For me and my dog, I tend to take more responsibility for her mistakes. I do this for a number of reasons, one of which is that she is wicked smart, and usually if she fails to do something, it's because I haven't communicated with her clearly enough. Typically, if I fix my body language/cues/whatever, the issue goes away on its own.

However, there are times when she appears to be "blowing me off"- usually on recalls when loose. I mean, I can see her choose not to come. Although she made a deliberate choice, I chalk that up to my failure to adequately train for distractions/distance/whatever's applicable.

When there's a situation where I think she's been adequately trained and proofed, but refuses to do something anyway, I tend to assume it's a physical issue vs. willful disobedience. When she was refusing jumps last fall, it ended up being a muscle strain/back problem. Again, this has to do with my dog- she's incredibly willing and eager to work with me.

This is a great topic- I'll be thinking about this, and probably posting more in my blog. Thanks!

Dawn said...

It sounds to me that most if not all of those obedience examples are a confused dog wanting to do the right thing, but just not sure.
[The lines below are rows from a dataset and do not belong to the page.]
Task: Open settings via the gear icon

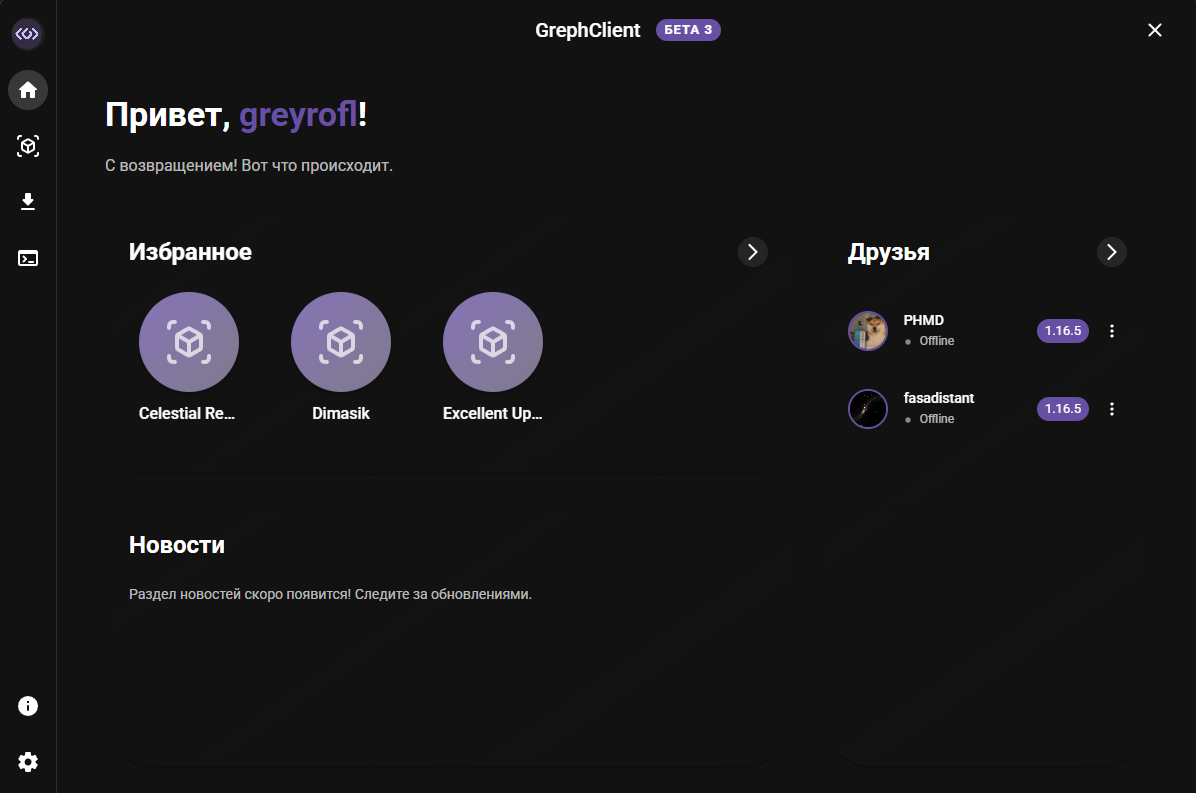Action: pyautogui.click(x=28, y=762)
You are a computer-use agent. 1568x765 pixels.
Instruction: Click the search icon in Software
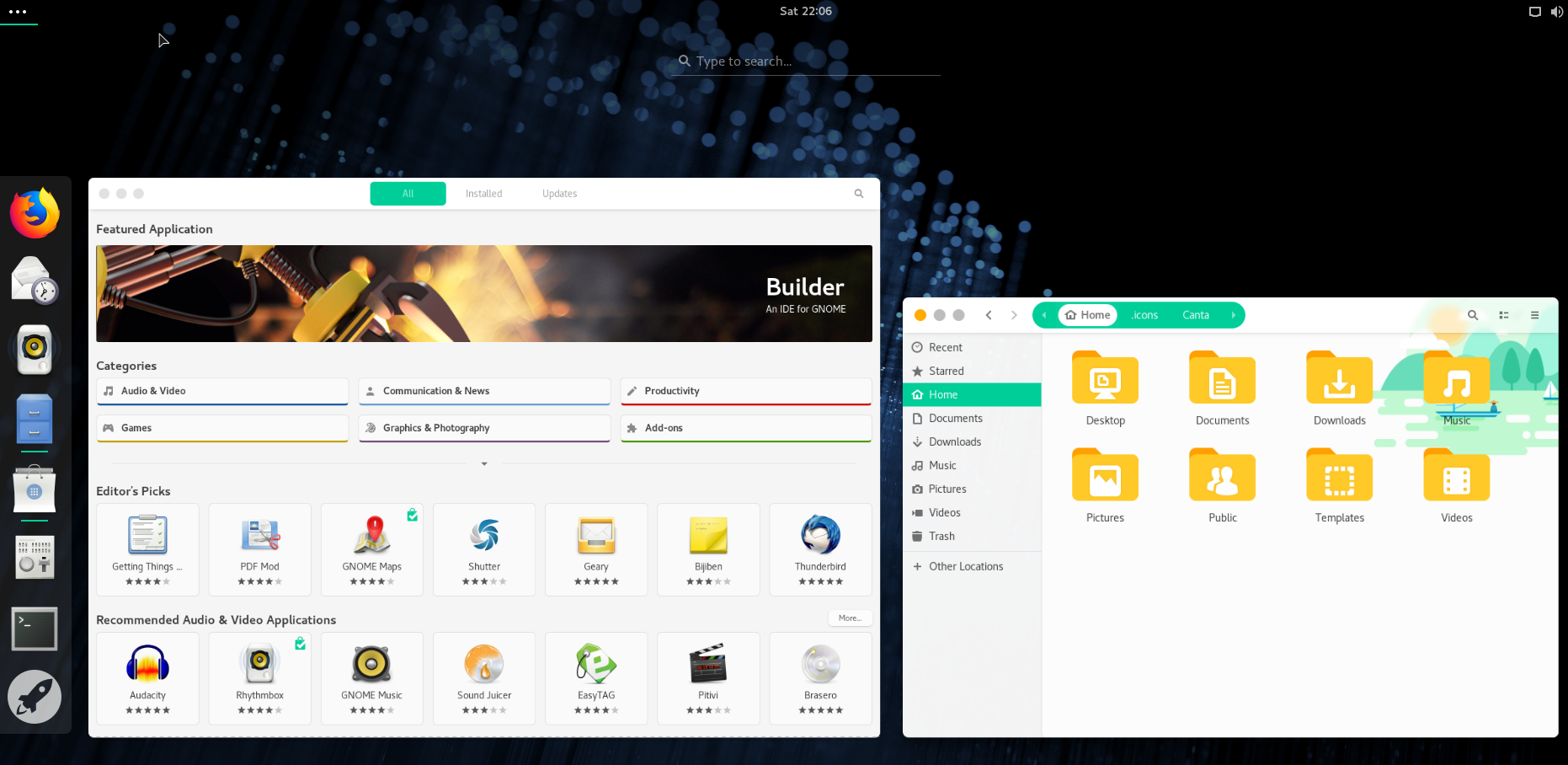pyautogui.click(x=859, y=194)
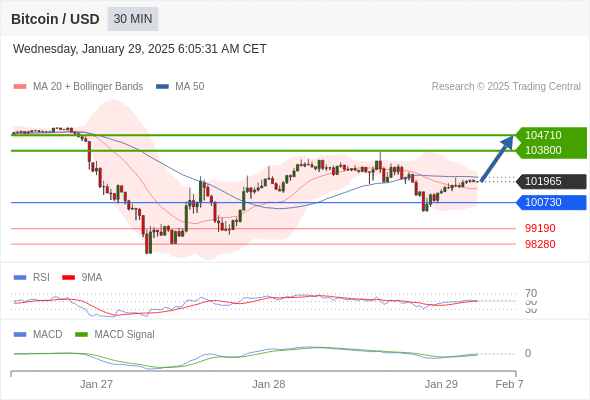Click the 9MA red legend marker
590x400 pixels.
pyautogui.click(x=68, y=277)
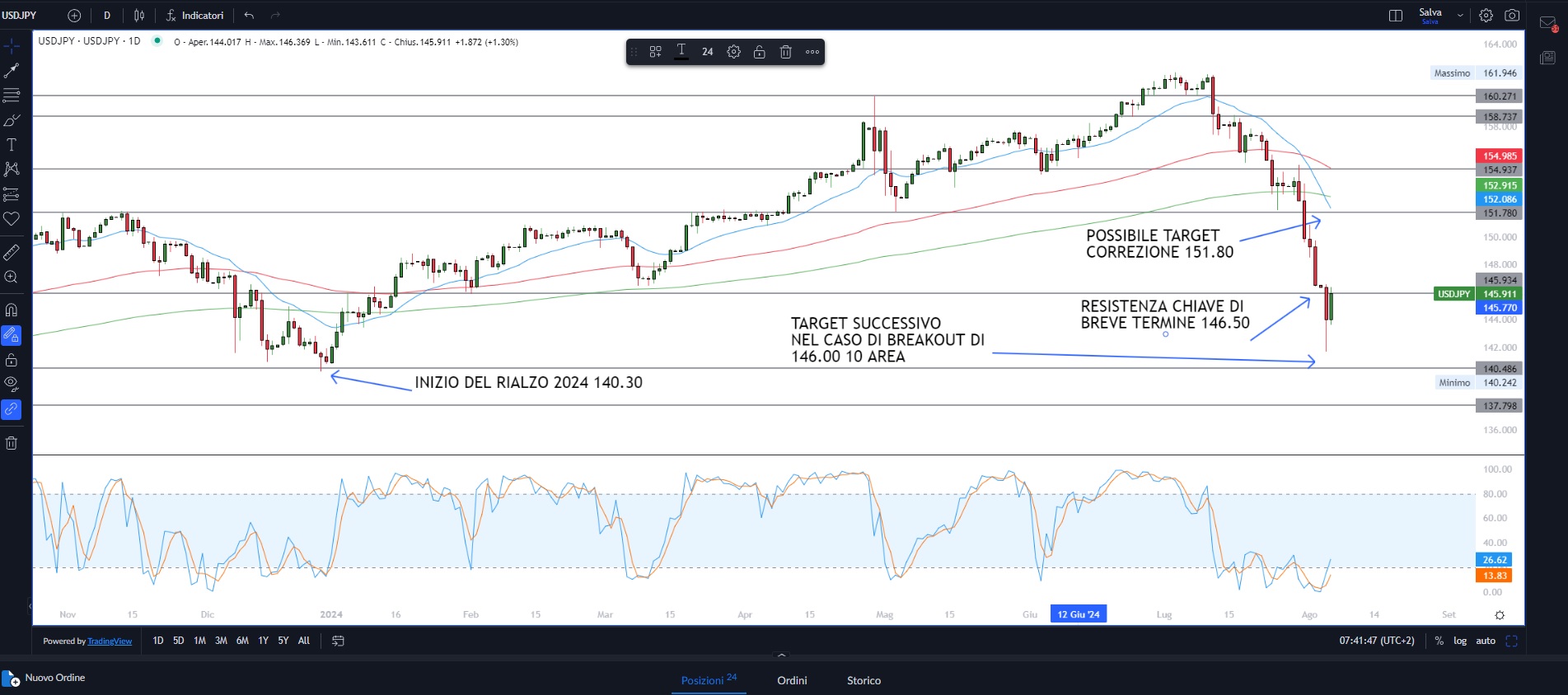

I find that when Magic gets confused on one thing, he doubts on all the others while we work through the confusion. (And honestly Magic is not nearly well trained, I am a bad trainer.)
Always on the agility course, its all me. There has only been one time where Magic clearly had a determination to do what HE wanted on the course over what I wanted. And we were laughing so hard at the time that there really was no "consequences" to him.

doberkim said...

since all these incidents have been mine, i know what ive interpreted them as :)

hopefully when i get to VA i can go into each situation and say what i did/didnt do...

Crystal said...

I'd love to hear how you interpreted them, and why, Kim. I mean, obviously it's different for every dog and handler, because we all have our own personalities, strengths, weaknesses, etc. and it's so interesting to hear about how the process works for others.

Training my Mammoth said...

For me, since I'm doing the learning at the same time, I tend to take the blame for mistakes. Most of the time I am doing something wrong, which makes her do something wrong.

Not all the time though. This past Wednesday in agility, Layla got a "time out" for being bitchy. Bitchy meaning, whenever I moved my hand to cue a rear cross, she'd jump up and bite my hand. That's not me. That's her.